#### Exercise objective:
Keep the images out while you set down the data exactly.

'''

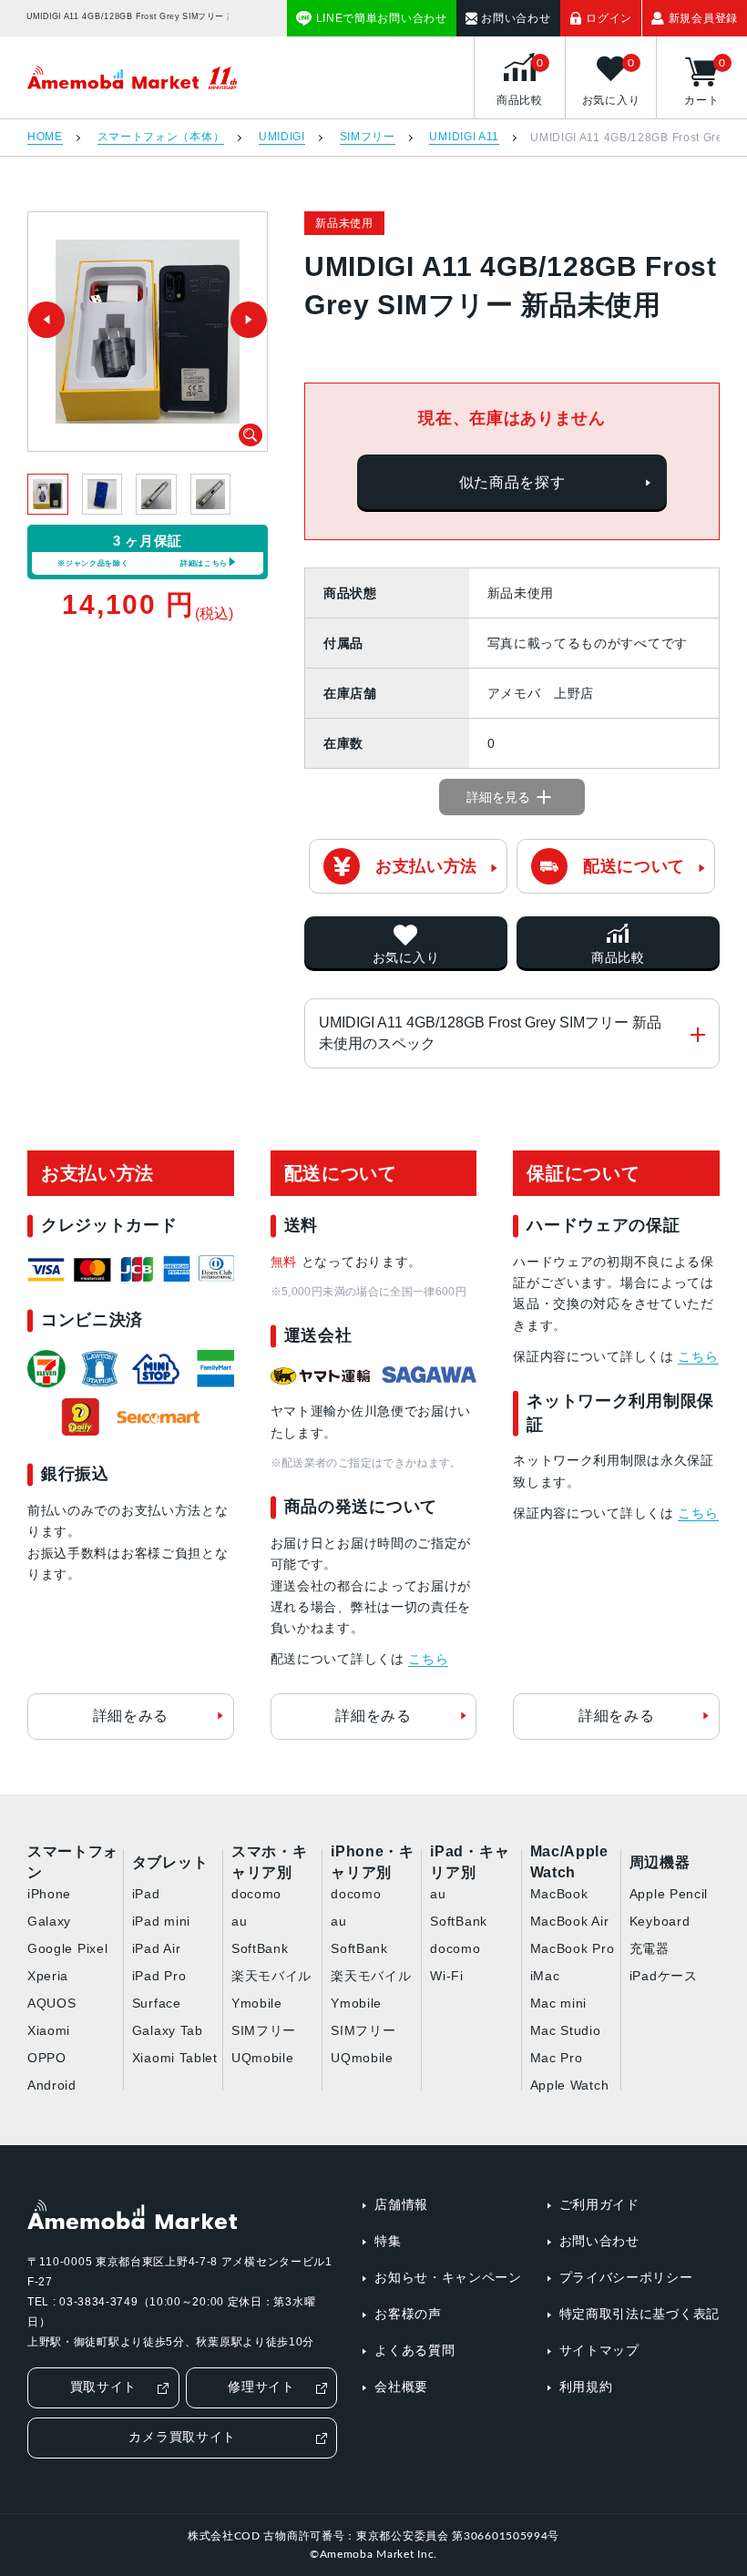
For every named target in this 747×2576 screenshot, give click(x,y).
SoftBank (260, 1948)
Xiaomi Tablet (175, 2057)
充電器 (649, 1948)
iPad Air (156, 1948)
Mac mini (559, 2003)
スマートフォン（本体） (161, 137)
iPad (146, 1893)
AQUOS (52, 2003)
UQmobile (262, 2057)
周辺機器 (660, 1862)
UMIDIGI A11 (464, 137)
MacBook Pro (572, 1948)
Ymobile (256, 2003)
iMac (545, 1975)
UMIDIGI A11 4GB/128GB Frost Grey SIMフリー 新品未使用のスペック (490, 1032)
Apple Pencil (668, 1893)
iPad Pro (159, 1975)
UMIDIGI (282, 137)
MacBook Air (569, 1921)
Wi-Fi (447, 1975)
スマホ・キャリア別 (269, 1862)
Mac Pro (556, 2057)
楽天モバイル (271, 1975)
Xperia (47, 1975)
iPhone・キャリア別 (372, 1862)
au (239, 1921)
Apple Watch (569, 2085)
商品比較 (618, 957)
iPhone (49, 1893)
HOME (45, 137)
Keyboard (660, 1921)
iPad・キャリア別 (469, 1862)
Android (52, 2085)
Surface (156, 2003)
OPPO (47, 2057)
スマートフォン (72, 1862)
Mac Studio (565, 2030)
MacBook (559, 1893)
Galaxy (49, 1921)
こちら (428, 1658)
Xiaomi (48, 2030)
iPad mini (161, 1921)
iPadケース (663, 1975)
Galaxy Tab (167, 2030)
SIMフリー (367, 137)
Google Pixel (67, 1948)
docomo (256, 1893)
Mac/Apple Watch (569, 1862)
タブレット (170, 1862)
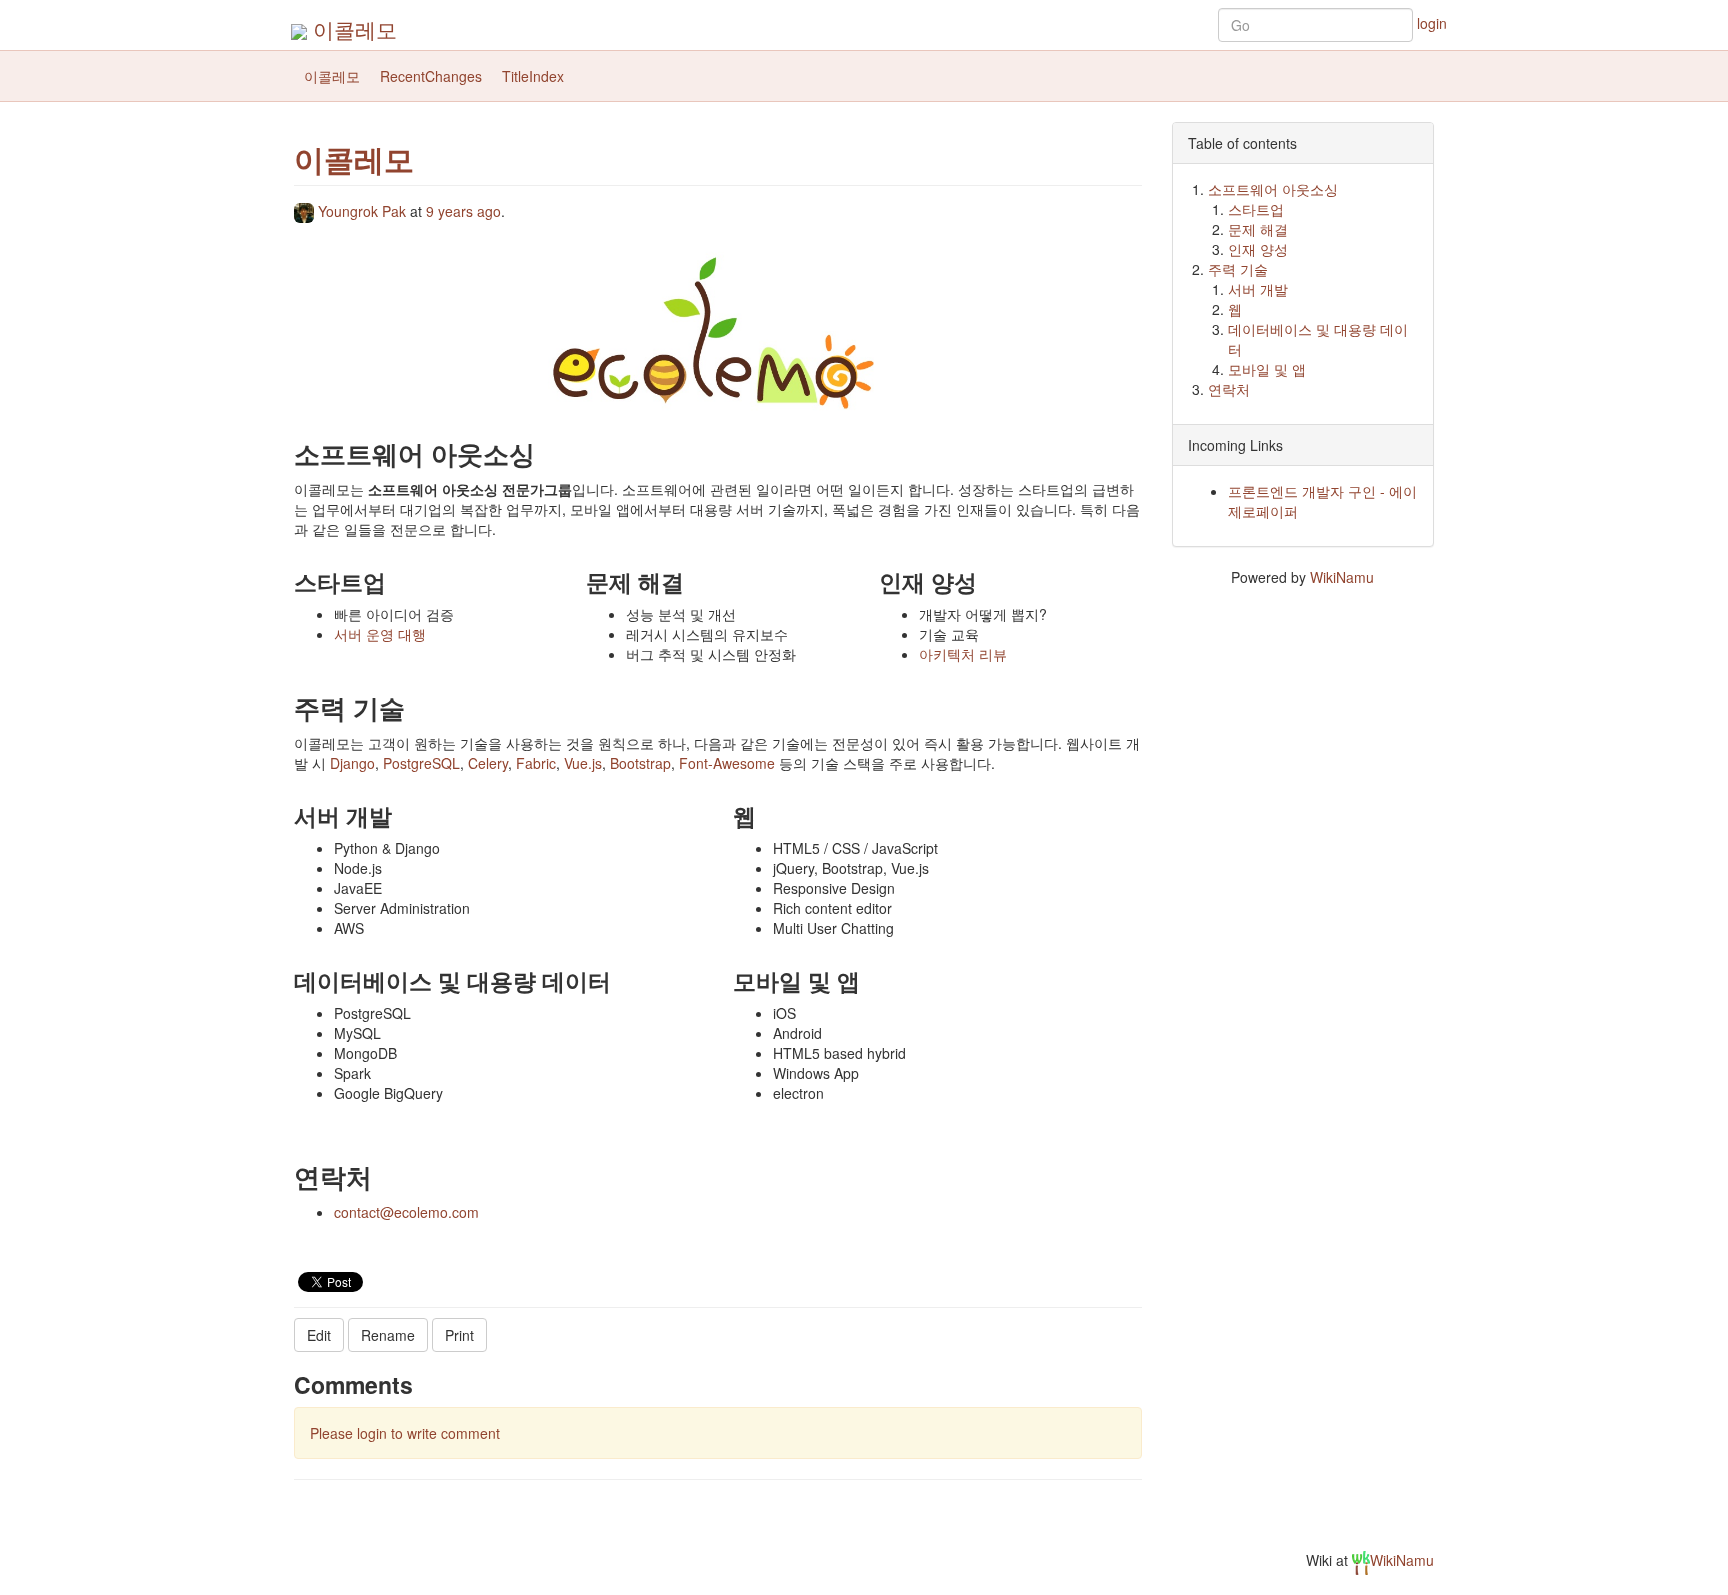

'''

#### Task answer:
For every named target in this 747×2576 screenshot, give click(x,y).
SoftBank (260, 1948)
Xiaomi Tablet (175, 2057)
充電器 (649, 1948)
iPad Air (156, 1948)
Mac mini (559, 2003)
スマートフォン（本体） (161, 137)
iPad (146, 1893)
AQUOS (52, 2003)
UQmobile (262, 2057)
周辺機器 (660, 1862)
UMIDIGI A11 (464, 137)
MacBook Pro (572, 1948)
Ymobile (256, 2003)
iMac (545, 1975)
UMIDIGI A11 4GB/128GB Frost Grey SIMフリー 新品未使用のスペック (490, 1032)
Apple Pencil (668, 1893)
iPad Pro (159, 1975)
UMIDIGI (282, 137)
MacBook Air (569, 1921)
Wi-Fi (447, 1975)
スマホ・キャリア別 (269, 1862)
Mac Pro (556, 2057)
楽天モバイル (271, 1975)
Xperia (47, 1975)
iPhone・キャリア別 (372, 1862)
au (239, 1921)
Apple Watch (569, 2085)
商品比較 (618, 957)
iPhone (49, 1893)
HOME (45, 137)
Keyboard (660, 1921)
iPad・キャリア別 (469, 1862)
Android (52, 2085)
Surface (156, 2003)
OPPO (47, 2057)
スマートフォン (72, 1862)
Mac Studio (565, 2030)
MacBook (559, 1893)
Galaxy (49, 1921)
こちら (428, 1658)
Xiaomi (48, 2030)
iPad mini (161, 1921)
iPadケース (663, 1975)
Galaxy Tab (167, 2030)
SIMフリー (367, 137)
Google Pixel (67, 1948)
docomo (256, 1893)
Mac/Apple Watch (569, 1862)
タブレット (170, 1862)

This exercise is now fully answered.